▶ [Given problem]: From the forum thread about recovering PayPal funds, reproduce the passage from "This is urgent!!" up to and including "explaining the situation.", switching "telephone" to "phone".

▶ [Selected passage]:
'''

Do you guys have any "procedures" on contacting different people to at least try and get about $350 U.S. back?

This is urgent!! Please help!!

Edit: screenshots attached.


----------



## chauffeur2 (Feb 7, 2006)

Hi Wox,

The best suggestion/advice that I can offer is, you contact your local PayPal® office by telephone immediately, explaining the situation.

If telephoning is not an option, then send PayPal® an email through their 'contact us' link on their website giving details of the suspect transactions.

PayPal® are very empathetic in these situations, as I had a situation in May 2005, and they were very helpful.

Another way around this would be to close that particular PayPal® account immediately (with an email to "[email protected]") detailing the reasons for doing so....once that's done open another account with a different email contact address.

That's my 10¢ worth...hope it helps.

Kind Regards,

*P.S:* RapidShare is :4-thatsba...its a P2P site! :upset:


----------



## Wox (Jan 10, 2007)

Thanks for the advice, working my hardest on contacting people now.
I never downloaded anything from RapidShare, which is a file sharing website.


----------



## chauffeur2 (Feb 7, 2006)

Good Luck with it.

*EDIT:* Wox, I have removed the image giving your username and passwords from RapidShare, so they will not be abused.

Regards,


----------

'''

▶ [Data extract]:

'''

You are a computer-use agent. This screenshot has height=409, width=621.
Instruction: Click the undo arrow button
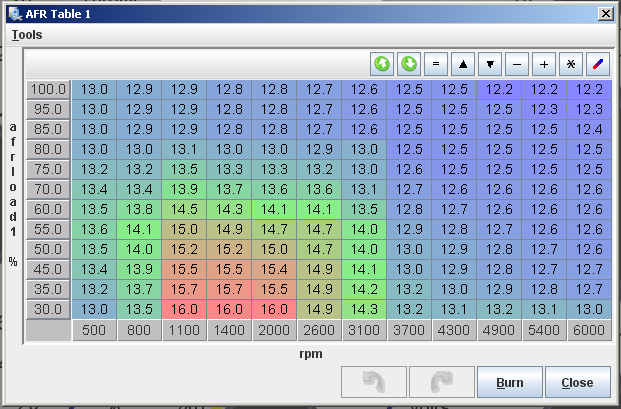point(374,382)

'''

▶ [Complete response]:
This is urgent!! Please help!!

Edit: screenshots attached.


----------



## chauffeur2 (Feb 7, 2006)

Hi Wox,

The best suggestion/advice that I can offer is, you contact your local PayPal® office by phone immediately, explaining the situation.